**Aim**
Copy out all the rows below, putting "interface agent" in place of every "GUI agent" and leaving everything else unchanged.

**Records provided**
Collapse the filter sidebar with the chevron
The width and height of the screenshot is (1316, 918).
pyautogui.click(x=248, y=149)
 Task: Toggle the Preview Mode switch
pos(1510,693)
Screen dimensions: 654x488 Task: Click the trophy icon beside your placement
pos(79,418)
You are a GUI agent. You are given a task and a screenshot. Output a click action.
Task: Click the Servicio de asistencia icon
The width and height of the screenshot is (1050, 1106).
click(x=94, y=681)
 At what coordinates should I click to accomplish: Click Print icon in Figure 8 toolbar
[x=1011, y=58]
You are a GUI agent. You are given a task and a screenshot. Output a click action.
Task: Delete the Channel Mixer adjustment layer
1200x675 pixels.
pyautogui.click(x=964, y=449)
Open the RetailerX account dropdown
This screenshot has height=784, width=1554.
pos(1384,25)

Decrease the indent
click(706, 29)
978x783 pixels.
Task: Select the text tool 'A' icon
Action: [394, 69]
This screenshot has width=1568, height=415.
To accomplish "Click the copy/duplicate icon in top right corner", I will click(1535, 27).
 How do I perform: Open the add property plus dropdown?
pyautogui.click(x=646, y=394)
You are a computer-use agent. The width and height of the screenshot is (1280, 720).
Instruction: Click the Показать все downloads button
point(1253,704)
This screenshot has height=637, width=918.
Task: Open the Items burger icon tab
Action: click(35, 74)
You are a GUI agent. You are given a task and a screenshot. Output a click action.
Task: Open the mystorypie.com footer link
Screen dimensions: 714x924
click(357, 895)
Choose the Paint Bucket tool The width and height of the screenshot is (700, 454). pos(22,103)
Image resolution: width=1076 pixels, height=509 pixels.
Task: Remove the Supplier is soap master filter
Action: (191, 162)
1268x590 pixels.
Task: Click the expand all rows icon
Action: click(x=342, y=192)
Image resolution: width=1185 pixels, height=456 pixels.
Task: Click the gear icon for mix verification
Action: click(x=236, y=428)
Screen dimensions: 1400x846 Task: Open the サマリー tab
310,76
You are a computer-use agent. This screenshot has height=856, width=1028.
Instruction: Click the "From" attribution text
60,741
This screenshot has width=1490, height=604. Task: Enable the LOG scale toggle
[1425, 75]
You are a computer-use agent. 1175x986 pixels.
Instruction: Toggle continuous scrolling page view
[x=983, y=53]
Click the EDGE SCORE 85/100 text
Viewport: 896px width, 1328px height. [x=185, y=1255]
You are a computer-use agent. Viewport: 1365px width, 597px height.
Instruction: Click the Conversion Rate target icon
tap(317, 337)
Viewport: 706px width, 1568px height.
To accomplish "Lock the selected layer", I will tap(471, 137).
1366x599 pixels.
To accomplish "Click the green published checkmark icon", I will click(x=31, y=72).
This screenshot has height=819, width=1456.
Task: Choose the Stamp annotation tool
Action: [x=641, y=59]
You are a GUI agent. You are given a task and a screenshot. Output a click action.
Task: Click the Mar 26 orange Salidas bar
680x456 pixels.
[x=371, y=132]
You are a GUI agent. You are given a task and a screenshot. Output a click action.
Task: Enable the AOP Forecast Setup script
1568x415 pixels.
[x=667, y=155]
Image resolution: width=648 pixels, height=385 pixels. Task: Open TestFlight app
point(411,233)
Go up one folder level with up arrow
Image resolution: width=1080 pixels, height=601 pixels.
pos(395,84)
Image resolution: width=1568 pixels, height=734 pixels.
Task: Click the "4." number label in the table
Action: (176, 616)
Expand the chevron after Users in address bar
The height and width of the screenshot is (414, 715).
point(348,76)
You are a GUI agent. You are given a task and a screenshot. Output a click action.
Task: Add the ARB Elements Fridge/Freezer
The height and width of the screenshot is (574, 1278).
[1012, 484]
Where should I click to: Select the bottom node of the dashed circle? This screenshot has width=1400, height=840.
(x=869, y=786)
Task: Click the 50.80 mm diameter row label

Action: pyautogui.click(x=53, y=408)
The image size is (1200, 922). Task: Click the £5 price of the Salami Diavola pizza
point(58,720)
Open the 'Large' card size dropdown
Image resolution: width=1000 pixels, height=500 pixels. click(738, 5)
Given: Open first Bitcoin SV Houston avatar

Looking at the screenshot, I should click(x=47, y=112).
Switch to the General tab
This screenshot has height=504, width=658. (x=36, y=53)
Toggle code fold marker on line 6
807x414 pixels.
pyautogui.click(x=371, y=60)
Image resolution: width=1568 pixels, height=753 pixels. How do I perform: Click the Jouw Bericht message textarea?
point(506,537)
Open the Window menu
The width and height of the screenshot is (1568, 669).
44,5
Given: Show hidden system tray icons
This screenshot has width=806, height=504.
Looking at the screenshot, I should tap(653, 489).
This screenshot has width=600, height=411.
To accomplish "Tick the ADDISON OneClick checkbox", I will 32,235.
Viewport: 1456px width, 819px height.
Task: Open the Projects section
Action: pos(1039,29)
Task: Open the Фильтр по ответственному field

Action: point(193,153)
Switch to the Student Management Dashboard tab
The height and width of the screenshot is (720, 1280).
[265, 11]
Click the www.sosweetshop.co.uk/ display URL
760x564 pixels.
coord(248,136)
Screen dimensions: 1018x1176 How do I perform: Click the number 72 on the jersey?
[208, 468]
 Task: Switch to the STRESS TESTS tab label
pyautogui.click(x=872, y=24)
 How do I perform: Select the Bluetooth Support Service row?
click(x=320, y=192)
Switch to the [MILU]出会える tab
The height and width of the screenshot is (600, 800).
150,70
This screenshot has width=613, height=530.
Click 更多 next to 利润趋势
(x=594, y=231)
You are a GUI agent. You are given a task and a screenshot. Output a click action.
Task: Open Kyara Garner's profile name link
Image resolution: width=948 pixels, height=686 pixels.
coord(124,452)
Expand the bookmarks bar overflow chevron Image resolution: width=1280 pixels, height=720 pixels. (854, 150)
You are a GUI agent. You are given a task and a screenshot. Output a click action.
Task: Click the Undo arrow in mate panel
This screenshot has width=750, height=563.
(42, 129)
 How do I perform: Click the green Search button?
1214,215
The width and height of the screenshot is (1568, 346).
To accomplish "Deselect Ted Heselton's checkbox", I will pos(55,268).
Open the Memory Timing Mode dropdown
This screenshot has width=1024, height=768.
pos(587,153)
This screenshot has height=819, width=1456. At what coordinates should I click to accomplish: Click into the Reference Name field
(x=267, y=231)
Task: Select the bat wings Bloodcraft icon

**Result**
Collapse the filter sidebar with the chevron
The width and height of the screenshot is (1316, 918).
pyautogui.click(x=248, y=149)
 Task: Toggle the Preview Mode switch
pos(1510,693)
Screen dimensions: 654x488 Task: Click the trophy icon beside your placement
pos(79,418)
You are a interface agent. You are given a task and a screenshot. Output a click action.
Task: Click the Servicio de asistencia icon
The width and height of the screenshot is (1050, 1106).
click(x=94, y=681)
 At what coordinates should I click to accomplish: Click Print icon in Figure 8 toolbar
[x=1011, y=58]
You are a interface agent. You are given a task and a screenshot. Output a click action.
Task: Delete the Channel Mixer adjustment layer
1200x675 pixels.
pyautogui.click(x=964, y=449)
Open the RetailerX account dropdown
This screenshot has height=784, width=1554.
pos(1384,25)

Decrease the indent
click(706, 29)
978x783 pixels.
Task: Select the text tool 'A' icon
Action: [394, 69]
This screenshot has width=1568, height=415.
To accomplish "Click the copy/duplicate icon in top right corner", I will click(1535, 27).
 How do I perform: Open the add property plus dropdown?
pyautogui.click(x=646, y=394)
You are a computer-use agent. The width and height of the screenshot is (1280, 720).
Instruction: Click the Показать все downloads button
point(1253,704)
This screenshot has height=637, width=918.
Task: Open the Items burger icon tab
Action: click(35, 74)
You are a interface agent. You are given a task and a screenshot. Output a click action.
Task: Open the mystorypie.com footer link
Screen dimensions: 714x924
click(357, 895)
Choose the Paint Bucket tool The width and height of the screenshot is (700, 454). pos(22,103)
Image resolution: width=1076 pixels, height=509 pixels.
Task: Remove the Supplier is soap master filter
Action: (191, 162)
1268x590 pixels.
Task: Click the expand all rows icon
Action: click(x=342, y=192)
Image resolution: width=1185 pixels, height=456 pixels.
Task: Click the gear icon for mix verification
Action: click(x=236, y=428)
Screen dimensions: 1400x846 Task: Open the サマリー tab
310,76
You are a computer-use agent. This screenshot has height=856, width=1028.
Instruction: Click the "From" attribution text
60,741
This screenshot has width=1490, height=604. Task: Enable the LOG scale toggle
[1425, 75]
You are a computer-use agent. 1175x986 pixels.
Instruction: Toggle continuous scrolling page view
[x=983, y=53]
Click the EDGE SCORE 85/100 text
Viewport: 896px width, 1328px height. [x=185, y=1255]
You are a computer-use agent. Viewport: 1365px width, 597px height.
Instruction: Click the Conversion Rate target icon
tap(317, 337)
Viewport: 706px width, 1568px height.
To accomplish "Lock the selected layer", I will tap(471, 137).
1366x599 pixels.
To accomplish "Click the green published checkmark icon", I will click(x=31, y=72).
This screenshot has height=819, width=1456.
Task: Choose the Stamp annotation tool
Action: [x=641, y=59]
You are a interface agent. You are given a task and a screenshot. Output a click action.
Task: Click the Mar 26 orange Salidas bar
680x456 pixels.
[x=371, y=132]
You are a interface agent. You are given a task and a screenshot. Output a click action.
Task: Enable the AOP Forecast Setup script
1568x415 pixels.
[x=667, y=155]
Image resolution: width=648 pixels, height=385 pixels. Task: Open TestFlight app
point(411,233)
Go up one folder level with up arrow
Image resolution: width=1080 pixels, height=601 pixels.
pos(395,84)
Image resolution: width=1568 pixels, height=734 pixels.
Task: Click the "4." number label in the table
Action: (176, 616)
Expand the chevron after Users in address bar
The height and width of the screenshot is (414, 715).
point(348,76)
You are a interface agent. You are given a task and a screenshot. Output a click action.
Task: Add the ARB Elements Fridge/Freezer
The height and width of the screenshot is (574, 1278).
[1012, 484]
Where should I click to: Select the bottom node of the dashed circle? This screenshot has width=1400, height=840.
(x=869, y=786)
Task: Click the 50.80 mm diameter row label

Action: pyautogui.click(x=53, y=408)
The image size is (1200, 922). Task: Click the £5 price of the Salami Diavola pizza
point(58,720)
Open the 'Large' card size dropdown
Image resolution: width=1000 pixels, height=500 pixels. click(738, 5)
Given: Open first Bitcoin SV Houston avatar

Looking at the screenshot, I should click(x=47, y=112).
Switch to the General tab
This screenshot has height=504, width=658. (x=36, y=53)
Toggle code fold marker on line 6
807x414 pixels.
pyautogui.click(x=371, y=60)
Image resolution: width=1568 pixels, height=753 pixels. How do I perform: Click the Jouw Bericht message textarea?
point(506,537)
Open the Window menu
The width and height of the screenshot is (1568, 669).
44,5
Given: Show hidden system tray icons
This screenshot has width=806, height=504.
Looking at the screenshot, I should tap(653, 489).
This screenshot has width=600, height=411.
To accomplish "Tick the ADDISON OneClick checkbox", I will 32,235.
Viewport: 1456px width, 819px height.
Task: Open the Projects section
Action: pos(1039,29)
Task: Open the Фильтр по ответственному field

Action: point(193,153)
Switch to the Student Management Dashboard tab
The height and width of the screenshot is (720, 1280).
[265, 11]
Click the www.sosweetshop.co.uk/ display URL
760x564 pixels.
coord(248,136)
Screen dimensions: 1018x1176 How do I perform: Click the number 72 on the jersey?
[208, 468]
 Task: Switch to the STRESS TESTS tab label
pyautogui.click(x=872, y=24)
 How do I perform: Select the Bluetooth Support Service row?
click(x=320, y=192)
Switch to the [MILU]出会える tab
The height and width of the screenshot is (600, 800).
150,70
This screenshot has width=613, height=530.
Click 更多 next to 利润趋势
(x=594, y=231)
You are a interface agent. You are given a task and a screenshot. Output a click action.
Task: Open Kyara Garner's profile name link
Image resolution: width=948 pixels, height=686 pixels.
coord(124,452)
Expand the bookmarks bar overflow chevron Image resolution: width=1280 pixels, height=720 pixels. (854, 150)
You are a interface agent. You are given a task and a screenshot. Output a click action.
Task: Click the Undo arrow in mate panel
This screenshot has width=750, height=563.
(42, 129)
 How do I perform: Click the green Search button?
1214,215
The width and height of the screenshot is (1568, 346).
To accomplish "Deselect Ted Heselton's checkbox", I will pos(55,268).
Open the Memory Timing Mode dropdown
This screenshot has width=1024, height=768.
pos(587,153)
This screenshot has height=819, width=1456. At what coordinates should I click to accomplish: Click into the Reference Name field
(x=267, y=231)
Task: Select the bat wings Bloodcraft icon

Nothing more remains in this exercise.